I have often wondered, in this regard, whether Italians can really appreciate a story like King Lear . Why didn’t Cordelia put on a bit more of a show for her foolish old father? Surely that was wrong of her. For there are times when a little falsehood is expected of you, and can be engaged in quite sincerely, because appearance has a value in itself, indicates, precisely, your willingness to keep up an appearance. All the world is appearance. Cordelia was wrong. Equally, those heart-breaking modern American short stories where family members finally and painfully confess to each other the sad truth about their infidelities and resentments, can mean little in Italy, where people are instinctively familiar, from the kind of childhood Michele and Stefania are now enjoying, with all that unpleasantly and inevitably underlies our getting on together. They know this, but are wise enough to put on a good show and enjoy it.

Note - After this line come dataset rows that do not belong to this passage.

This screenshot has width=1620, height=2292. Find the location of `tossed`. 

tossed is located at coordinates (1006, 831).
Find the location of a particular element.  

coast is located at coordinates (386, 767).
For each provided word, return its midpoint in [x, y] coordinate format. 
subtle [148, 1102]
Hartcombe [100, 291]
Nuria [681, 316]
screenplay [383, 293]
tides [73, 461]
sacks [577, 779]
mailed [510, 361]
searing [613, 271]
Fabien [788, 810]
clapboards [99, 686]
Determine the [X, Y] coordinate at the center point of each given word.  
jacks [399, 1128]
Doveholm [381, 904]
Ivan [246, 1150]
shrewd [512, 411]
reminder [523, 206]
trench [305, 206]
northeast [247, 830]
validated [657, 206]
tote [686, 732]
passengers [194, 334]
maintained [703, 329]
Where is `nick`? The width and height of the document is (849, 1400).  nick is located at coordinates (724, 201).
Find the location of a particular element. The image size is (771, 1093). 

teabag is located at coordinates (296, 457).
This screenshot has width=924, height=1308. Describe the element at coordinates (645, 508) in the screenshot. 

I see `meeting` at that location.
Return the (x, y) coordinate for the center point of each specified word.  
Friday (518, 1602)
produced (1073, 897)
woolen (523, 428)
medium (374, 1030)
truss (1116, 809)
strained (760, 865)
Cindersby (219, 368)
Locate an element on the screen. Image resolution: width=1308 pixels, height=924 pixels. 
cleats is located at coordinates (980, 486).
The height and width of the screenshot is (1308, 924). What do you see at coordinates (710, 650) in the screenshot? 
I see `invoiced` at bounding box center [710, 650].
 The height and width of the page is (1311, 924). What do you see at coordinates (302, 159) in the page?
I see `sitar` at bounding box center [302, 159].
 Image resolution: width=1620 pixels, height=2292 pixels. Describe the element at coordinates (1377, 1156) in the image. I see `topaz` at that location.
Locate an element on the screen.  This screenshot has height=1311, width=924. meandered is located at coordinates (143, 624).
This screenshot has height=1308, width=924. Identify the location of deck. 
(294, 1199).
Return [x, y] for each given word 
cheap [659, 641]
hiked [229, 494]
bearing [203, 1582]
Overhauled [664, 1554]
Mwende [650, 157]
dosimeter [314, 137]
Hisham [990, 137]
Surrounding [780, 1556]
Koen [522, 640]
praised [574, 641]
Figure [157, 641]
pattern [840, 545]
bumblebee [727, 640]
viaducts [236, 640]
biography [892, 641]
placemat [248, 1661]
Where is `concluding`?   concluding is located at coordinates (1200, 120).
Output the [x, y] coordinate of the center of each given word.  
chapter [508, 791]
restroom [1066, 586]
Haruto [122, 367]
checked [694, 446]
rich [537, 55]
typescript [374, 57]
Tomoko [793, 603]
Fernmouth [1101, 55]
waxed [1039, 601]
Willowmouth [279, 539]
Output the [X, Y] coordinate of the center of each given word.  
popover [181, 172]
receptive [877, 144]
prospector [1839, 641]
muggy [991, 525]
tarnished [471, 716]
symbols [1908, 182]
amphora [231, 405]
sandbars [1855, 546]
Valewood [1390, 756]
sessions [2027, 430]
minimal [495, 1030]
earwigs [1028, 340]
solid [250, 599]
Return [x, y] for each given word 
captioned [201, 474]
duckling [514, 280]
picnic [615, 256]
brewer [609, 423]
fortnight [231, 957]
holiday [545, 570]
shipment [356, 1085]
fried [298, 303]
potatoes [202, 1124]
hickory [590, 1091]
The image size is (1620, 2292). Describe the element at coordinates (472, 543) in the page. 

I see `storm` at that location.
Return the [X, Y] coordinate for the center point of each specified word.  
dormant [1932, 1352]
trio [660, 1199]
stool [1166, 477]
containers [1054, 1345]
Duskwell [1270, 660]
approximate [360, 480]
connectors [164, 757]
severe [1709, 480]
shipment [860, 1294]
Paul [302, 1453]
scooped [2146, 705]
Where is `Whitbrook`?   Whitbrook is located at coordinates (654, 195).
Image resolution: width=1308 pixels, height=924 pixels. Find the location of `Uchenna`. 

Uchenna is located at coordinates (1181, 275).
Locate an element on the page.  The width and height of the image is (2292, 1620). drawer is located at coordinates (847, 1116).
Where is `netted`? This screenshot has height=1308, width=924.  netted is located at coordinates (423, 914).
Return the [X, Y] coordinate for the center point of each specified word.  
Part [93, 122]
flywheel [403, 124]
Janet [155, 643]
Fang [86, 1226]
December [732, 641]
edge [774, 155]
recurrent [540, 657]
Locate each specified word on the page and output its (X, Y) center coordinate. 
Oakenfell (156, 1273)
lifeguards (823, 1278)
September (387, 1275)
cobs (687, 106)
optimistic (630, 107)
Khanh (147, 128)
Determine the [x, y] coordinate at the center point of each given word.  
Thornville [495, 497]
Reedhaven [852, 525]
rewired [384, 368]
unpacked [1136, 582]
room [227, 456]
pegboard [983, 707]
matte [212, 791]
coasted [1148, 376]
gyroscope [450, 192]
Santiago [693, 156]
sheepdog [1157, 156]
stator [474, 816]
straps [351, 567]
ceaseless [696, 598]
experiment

‘Don’t send the children to bed!’ Nonna protests. ‘It’s so early! How can you do that? You know, Michele, my own grandmother always used to say how important it was for children to experience the fun of being up at night. She said that if…’
The children love this. Michele, like Gigi in that condominium meeting of time ago, like children all over Italy, is helping himself to everybody’s wine, grabbing pieces of a panettone left over from Christmas. The huge brightly red box, complete with silvering and ribbon, in which this insubstantial and rather dull cake was presented, speaks tinsel worlds. Another spettacolo . When I insist it’s their bedtime and I’ve had enough of them, Nonna starts muttering about that notorious English coldness, that awful British reserve. Why can’t the children have some more cake? Why can’t they stay up? Listen to the poor things wailing! They don’t want to go to bed. It’s only nine o’clock.
But I long since learned how to get round this one. I lean over my mother-in-law’s excessively perfumed shoulders and hug her. I tell her how wonderful it is to see her again, which actually it is. Then I tell her, laughingly, lovingly, to mind her own damn business. She responds well to this. She laughs. She admires a man who can be frank and speak his mind, she says. Then she entirely forgets the children despite their tortured yells as they’re dragged away to the horror of a warm bed, and concentrates instead on telling Roberto how a doctor should behave. Because a doctor is a doctor, she suddenly announces very severely, and should cut a certain figure, even when he’s a urologist.